When does Congress support the president’s military actions?

Do authorizations really encourage members to rally around the president or at least mute their criticism? To find out, I undertook statistical analyses of how lawmakers responded to a range of military engagements from Lebanon in the 1980s to Iraq in the 2000s. I found that lawmakers who voted to authorize the use of force were less likely to publicly criticize it or vote to curtail it as time passed, even after controlling for their party affiliation, how many of their constituents died in the conflict and several other factors.

To be sure, some who voted to authorize force eventually disavowed their earlier position and criticized military action. But that public reversal can undermine their credibility.

For instance, during the 2004 presidential campaign, John F. Kerry was regularly criticized for “flip-flopping” and inconsistency on the second Bush administration’s war in Iraq, having voted to authorize it in 2002 before striking a more critical tone when seeking the presidency in 2004. In 2008, Obama pummeled his main rivals, Hillary Clinton and John Edwards, for their 2002 votes to authorize the Iraq War, using those votes to question their antiwar credentials.

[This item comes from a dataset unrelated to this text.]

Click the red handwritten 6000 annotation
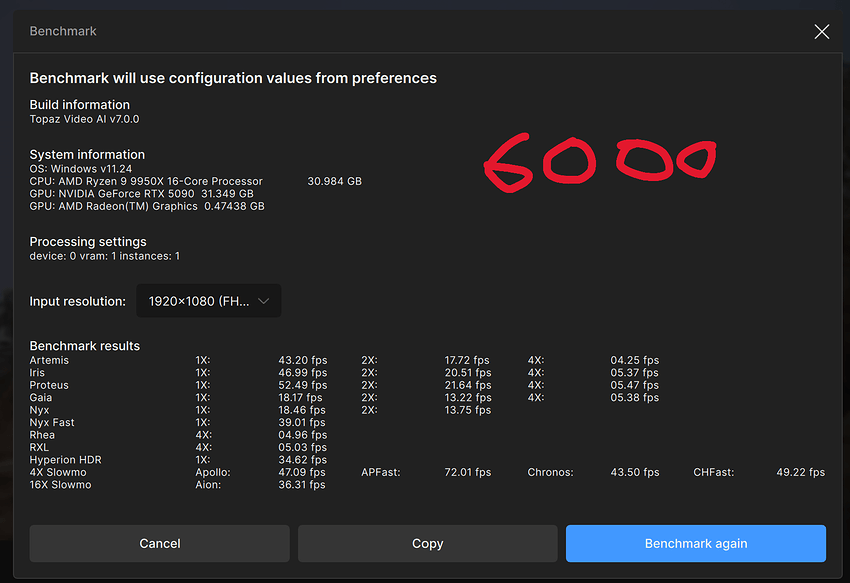 pos(598,162)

Even today, after the Soleimani strike, former vice president Joe Biden’s rivals routinely point to his vote to authorize the Iraq War — cast nearly 20 years ago, now — to argue that while he may have national security experience, his instincts are wrong for our era.

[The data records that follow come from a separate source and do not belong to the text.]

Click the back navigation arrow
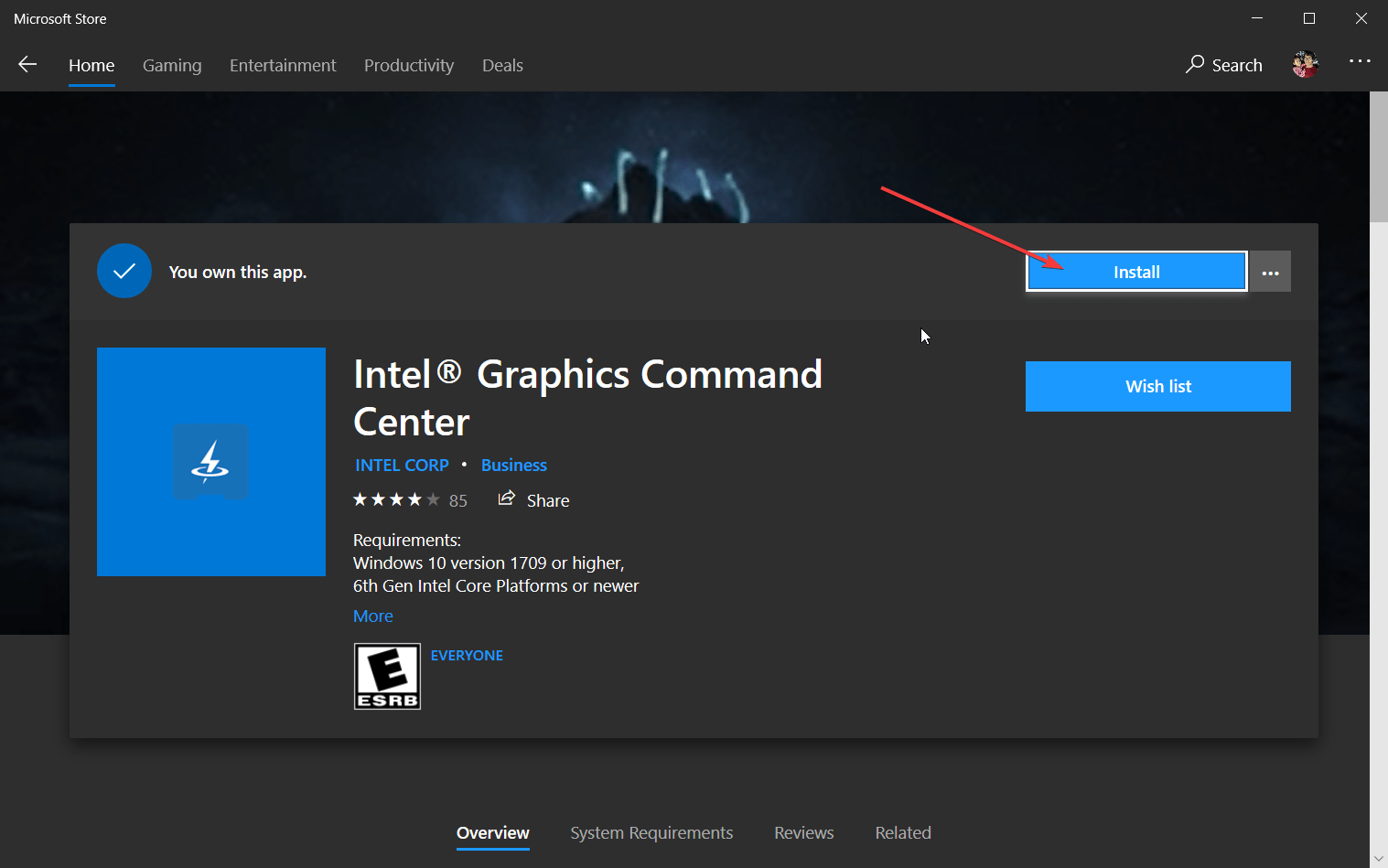 pos(27,64)
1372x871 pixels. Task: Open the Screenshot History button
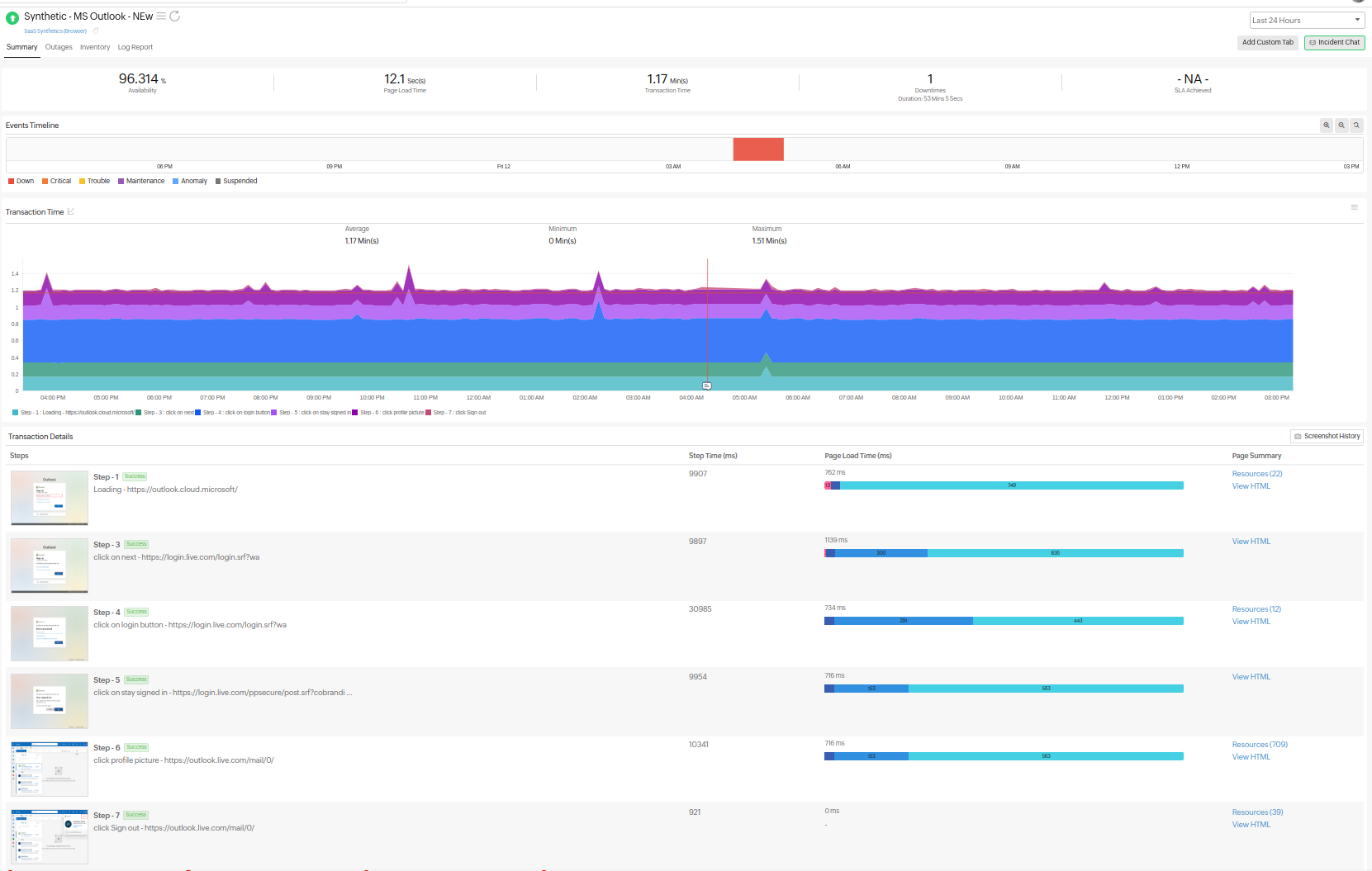tap(1327, 436)
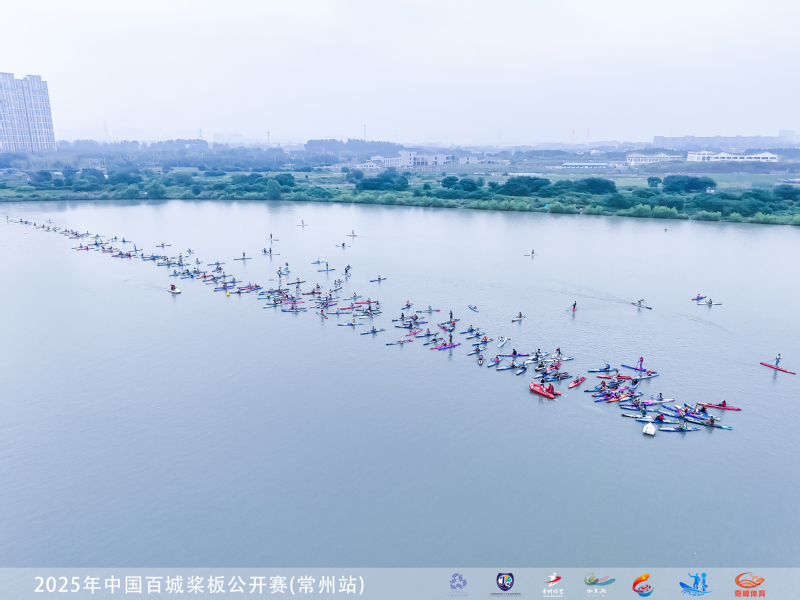Select the orange 奇峰体育 logo
800x600 pixels.
click(749, 584)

Trump’s GOP partisans will rally to his side

Congressional Republicans will probably want to give Trump that valuable political cover, since Democrats have already made clear that they will not. Since control of the House and Senate is divided between the two parties, don’t expect action on updating the AUMFs — whether that’s to authorize or deauthorize military action against Iran.

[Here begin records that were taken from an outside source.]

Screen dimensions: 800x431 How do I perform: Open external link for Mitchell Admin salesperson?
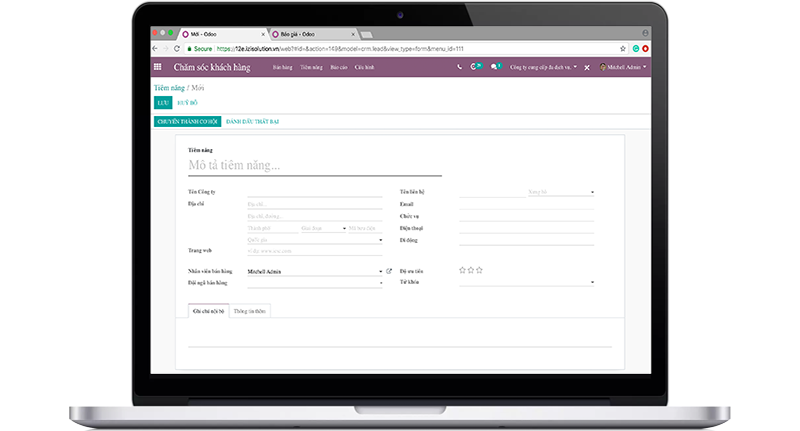389,271
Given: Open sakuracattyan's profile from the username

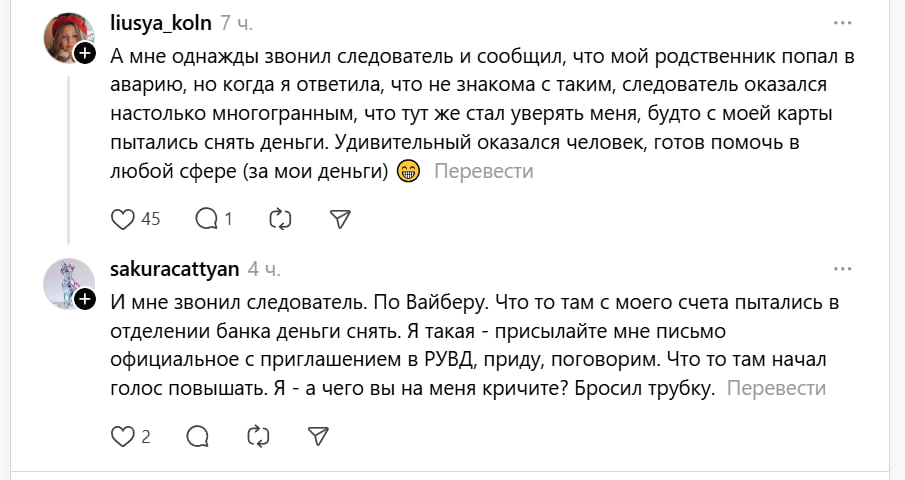Looking at the screenshot, I should pyautogui.click(x=173, y=268).
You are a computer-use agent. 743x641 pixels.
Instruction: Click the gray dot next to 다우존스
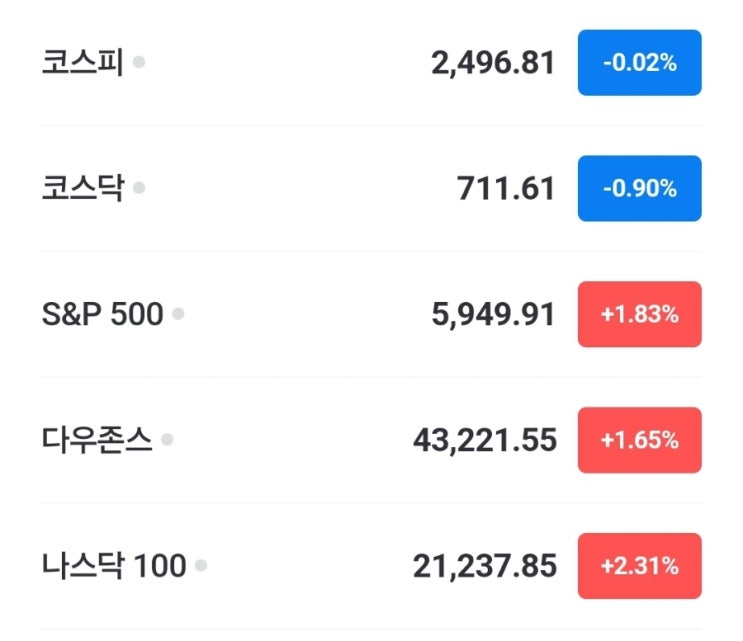tap(167, 439)
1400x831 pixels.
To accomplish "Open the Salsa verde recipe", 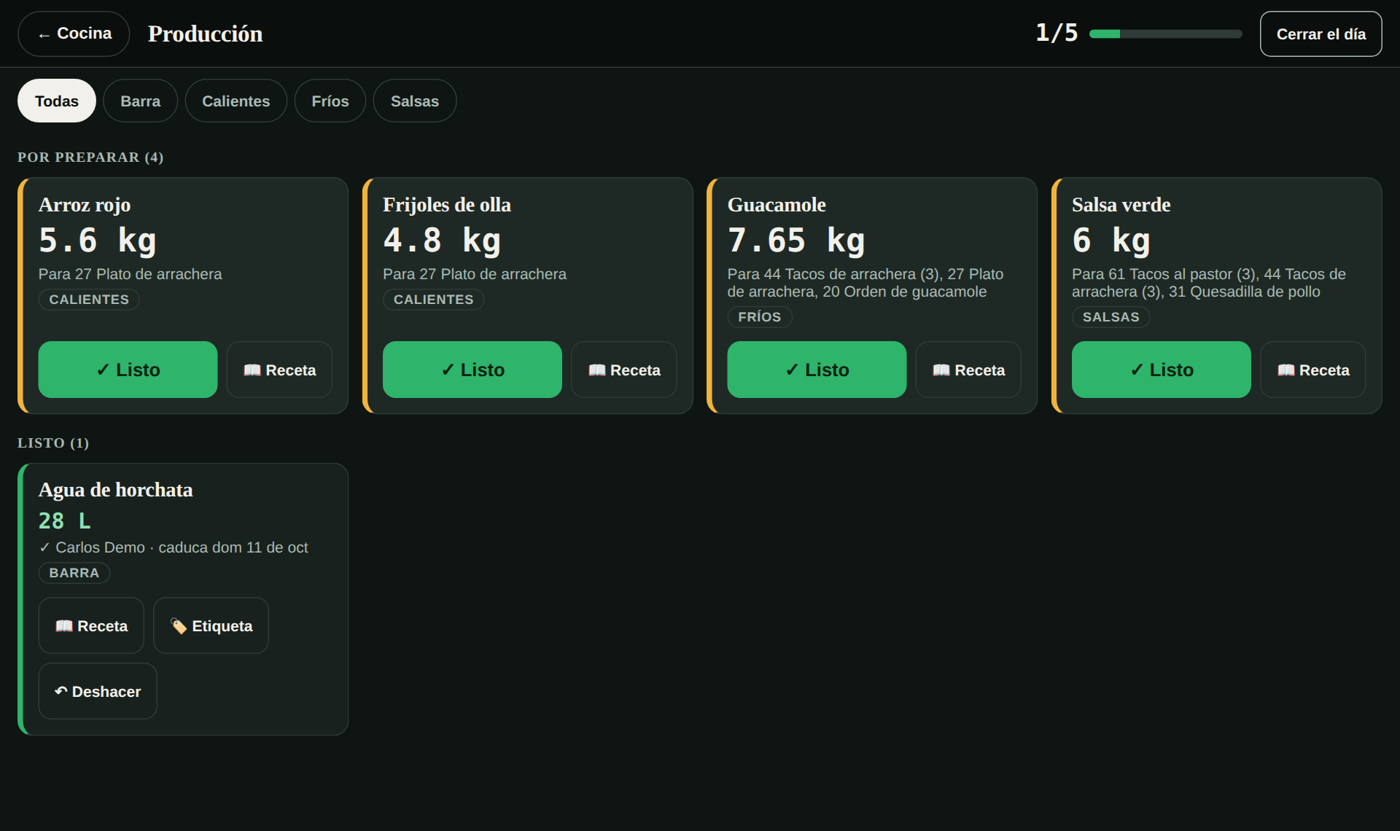I will click(x=1313, y=370).
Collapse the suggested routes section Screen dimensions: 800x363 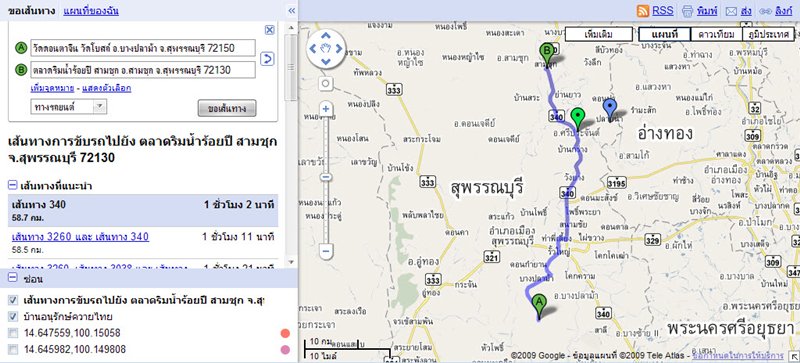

That’s not surprising, since partisanship today drives most congressional behavior, even in foreign policy. But even during the Cold War, when the two parties allegedly joined to constrain the Soviet Union and its allies, partisan politics rarely “stopped at the water’s edge,” as the truism had it. Since the end of World War II, the size and strength of the president’s party in Congress has been among the most important predictors of how the president will use military force.

When the opposition party’s ranks are strong, it will use various tools — from floor debates to investigative oversight — to constrain presidential military policies. These efforts to raise the political costs of military action often succeed in reducing the scope, scale or duration of American military actions.

By contrast, when the president’s party controls Congress, that party’s leaders repeatedly block efforts to claw back or constrain the executive’s use of war powers.

Lawmakers would rather let presidents shoulder any blame

Even if Congress managed to repeal the AUMFs still on the books, what would it replace them with? Repealing can be easy; replacing, not so much.

Members of Congress like to say they want to be involved in any decision to use force. But lawmakers do not necessarily want to define how their branch should be involved. As events unfold, most members find it is easier to let the president take responsibility for any decisions — while they react.

If the president takes the lead and a military venture goes well, members from both parties can publicly rally behind it. If a mission fails to meet expectations, members of the president’s party can remain silent or even try to distance themselves from the administration’s policies. Meanwhile, members of the opposition party can attack the president — weakening public support for the president’s war and ratcheting up the political costs on the White House for staying the course. Either way, Congress remains potentially influential, without having to suffer the consequences of going on record for or against any particular action.

That’s not what the Constitution’s Framers had in mind. However, so long as lawmakers see the political benefits of a stalemate, Congress is unlikely to revamp the AUMFs.

Douglas L. Kriner is the Clinton Rossiter Professor of American Institutions at Cornell University.